All That She Carried: The Journey of Ashley’s Sack, a Black Family Keepsake
by Tiya Miles
Random House, 2021
FIRST THE BOOK
The embroidery on the cover caught my eye and the title pulled me in to read the jacket blurb. There I absorbed the lines that Ruth Middleton embroidered on a cotton sack that her great grandmother Rose filled with simple yet precious items to give to her daughter Ashley, Ruth’s grandmother, before Ashley was sold away at the age of nine from her mother to another slave owner.
“My great grandmother Rose
mother of Ashley gave her this sack when
she was sold at age 9 in South Carolina
it held a tattered dress 3 handfulls of
pecans a braid of Roses hair. Told her
It be filled with my Love always
she never saw her again
Ashley is my grandmother
Ruth Middleton
1921″
The historian Tiya Miles traces every bit of what can be known, as well as inferred, about this sack, its contents, and these three women. As she traces every lead, Miles comes back again and again to the tenacity and revolutionary love of Rose and other enslaved women whose perseverance through slavery, the Civil War, Reconstruction, Jim Crow segregation, and the Great Migration, is what has carried generations of Black families into the present.

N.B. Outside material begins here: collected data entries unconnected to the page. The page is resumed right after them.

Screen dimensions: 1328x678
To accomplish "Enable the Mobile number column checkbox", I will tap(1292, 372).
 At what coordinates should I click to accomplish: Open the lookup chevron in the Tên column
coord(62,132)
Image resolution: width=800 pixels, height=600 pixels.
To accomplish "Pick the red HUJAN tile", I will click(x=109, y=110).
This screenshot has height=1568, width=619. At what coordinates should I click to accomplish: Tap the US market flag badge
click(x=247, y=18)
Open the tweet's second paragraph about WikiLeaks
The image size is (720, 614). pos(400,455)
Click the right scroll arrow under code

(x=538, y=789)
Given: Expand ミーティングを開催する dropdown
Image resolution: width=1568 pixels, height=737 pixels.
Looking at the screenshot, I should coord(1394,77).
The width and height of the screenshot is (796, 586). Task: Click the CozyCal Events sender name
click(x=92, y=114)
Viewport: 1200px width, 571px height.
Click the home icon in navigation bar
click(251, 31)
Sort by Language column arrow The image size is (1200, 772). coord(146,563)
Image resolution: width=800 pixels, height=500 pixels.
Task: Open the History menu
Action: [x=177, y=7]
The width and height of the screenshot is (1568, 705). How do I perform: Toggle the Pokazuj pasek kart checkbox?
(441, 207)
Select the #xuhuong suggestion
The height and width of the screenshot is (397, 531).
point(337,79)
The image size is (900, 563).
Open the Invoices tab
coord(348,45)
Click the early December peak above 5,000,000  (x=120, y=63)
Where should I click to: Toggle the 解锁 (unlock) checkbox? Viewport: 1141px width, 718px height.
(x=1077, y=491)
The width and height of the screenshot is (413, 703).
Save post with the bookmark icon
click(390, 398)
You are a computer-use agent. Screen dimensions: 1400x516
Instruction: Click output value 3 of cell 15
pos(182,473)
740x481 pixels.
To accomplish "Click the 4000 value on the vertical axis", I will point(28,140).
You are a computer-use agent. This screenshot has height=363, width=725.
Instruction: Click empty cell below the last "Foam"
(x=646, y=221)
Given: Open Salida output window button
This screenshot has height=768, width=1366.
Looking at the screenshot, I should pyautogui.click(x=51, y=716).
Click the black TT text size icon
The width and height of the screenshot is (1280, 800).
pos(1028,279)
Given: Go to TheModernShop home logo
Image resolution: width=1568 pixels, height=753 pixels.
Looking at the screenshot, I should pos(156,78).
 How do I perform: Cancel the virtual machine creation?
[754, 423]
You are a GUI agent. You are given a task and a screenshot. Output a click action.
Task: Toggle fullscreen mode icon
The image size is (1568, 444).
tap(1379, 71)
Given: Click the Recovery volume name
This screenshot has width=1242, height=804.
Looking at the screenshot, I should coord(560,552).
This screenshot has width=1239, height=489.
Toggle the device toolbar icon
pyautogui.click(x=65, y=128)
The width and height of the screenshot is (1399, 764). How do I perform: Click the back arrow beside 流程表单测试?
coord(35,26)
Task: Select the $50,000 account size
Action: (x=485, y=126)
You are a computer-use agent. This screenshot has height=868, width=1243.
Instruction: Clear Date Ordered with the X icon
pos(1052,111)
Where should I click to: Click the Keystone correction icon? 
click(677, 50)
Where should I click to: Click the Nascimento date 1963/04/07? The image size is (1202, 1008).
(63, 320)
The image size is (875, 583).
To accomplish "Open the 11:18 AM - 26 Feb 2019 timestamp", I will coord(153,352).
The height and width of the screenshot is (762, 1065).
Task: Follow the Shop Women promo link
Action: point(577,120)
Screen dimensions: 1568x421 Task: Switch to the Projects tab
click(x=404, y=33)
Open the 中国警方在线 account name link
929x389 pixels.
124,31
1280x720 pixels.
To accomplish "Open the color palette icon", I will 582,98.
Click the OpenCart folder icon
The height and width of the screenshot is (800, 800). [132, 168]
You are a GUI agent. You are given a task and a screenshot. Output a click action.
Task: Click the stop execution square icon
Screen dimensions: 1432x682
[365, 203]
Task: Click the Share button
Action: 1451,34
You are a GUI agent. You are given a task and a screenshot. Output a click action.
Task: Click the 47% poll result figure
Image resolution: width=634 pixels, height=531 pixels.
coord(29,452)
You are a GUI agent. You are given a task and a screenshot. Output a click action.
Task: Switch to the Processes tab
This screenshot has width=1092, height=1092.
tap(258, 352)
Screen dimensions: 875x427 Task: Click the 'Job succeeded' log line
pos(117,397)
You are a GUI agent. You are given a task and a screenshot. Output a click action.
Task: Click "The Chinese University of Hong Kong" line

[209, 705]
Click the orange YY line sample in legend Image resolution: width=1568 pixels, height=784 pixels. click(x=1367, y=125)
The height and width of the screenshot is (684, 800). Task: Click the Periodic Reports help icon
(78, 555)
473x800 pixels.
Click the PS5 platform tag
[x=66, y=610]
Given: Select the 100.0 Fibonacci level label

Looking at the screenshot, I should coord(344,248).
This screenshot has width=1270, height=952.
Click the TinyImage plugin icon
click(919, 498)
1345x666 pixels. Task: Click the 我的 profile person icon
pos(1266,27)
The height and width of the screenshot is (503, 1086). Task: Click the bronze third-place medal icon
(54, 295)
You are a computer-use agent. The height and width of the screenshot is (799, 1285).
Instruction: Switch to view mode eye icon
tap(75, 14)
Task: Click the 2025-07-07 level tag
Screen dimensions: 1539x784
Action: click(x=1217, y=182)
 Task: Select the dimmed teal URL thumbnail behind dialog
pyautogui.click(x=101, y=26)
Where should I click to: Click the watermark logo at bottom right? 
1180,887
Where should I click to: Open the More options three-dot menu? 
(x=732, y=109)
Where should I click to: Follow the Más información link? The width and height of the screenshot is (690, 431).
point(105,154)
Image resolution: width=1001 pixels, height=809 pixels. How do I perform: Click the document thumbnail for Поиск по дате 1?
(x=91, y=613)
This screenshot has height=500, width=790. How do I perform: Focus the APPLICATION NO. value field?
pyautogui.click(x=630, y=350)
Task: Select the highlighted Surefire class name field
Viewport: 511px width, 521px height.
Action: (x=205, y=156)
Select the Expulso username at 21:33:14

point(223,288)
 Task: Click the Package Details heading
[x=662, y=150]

Reading this book made me rethink my poem “Persevere is a Word.” It seems trite now. Perhaps suitable for a motivational poster, but naively unaware of a deeper, more nuanced and historically-based version of perseverance.
AND NOW THE POEMPAIR
Persevere is a Word
Persevere is a long word:
four hundred years long,
the distance of the Middle Passage,
the length of a ship’s hold, packed with bodies chained together.
And although persevere
contains none of the letters that spell luck,
privilege shines through from beginning to end.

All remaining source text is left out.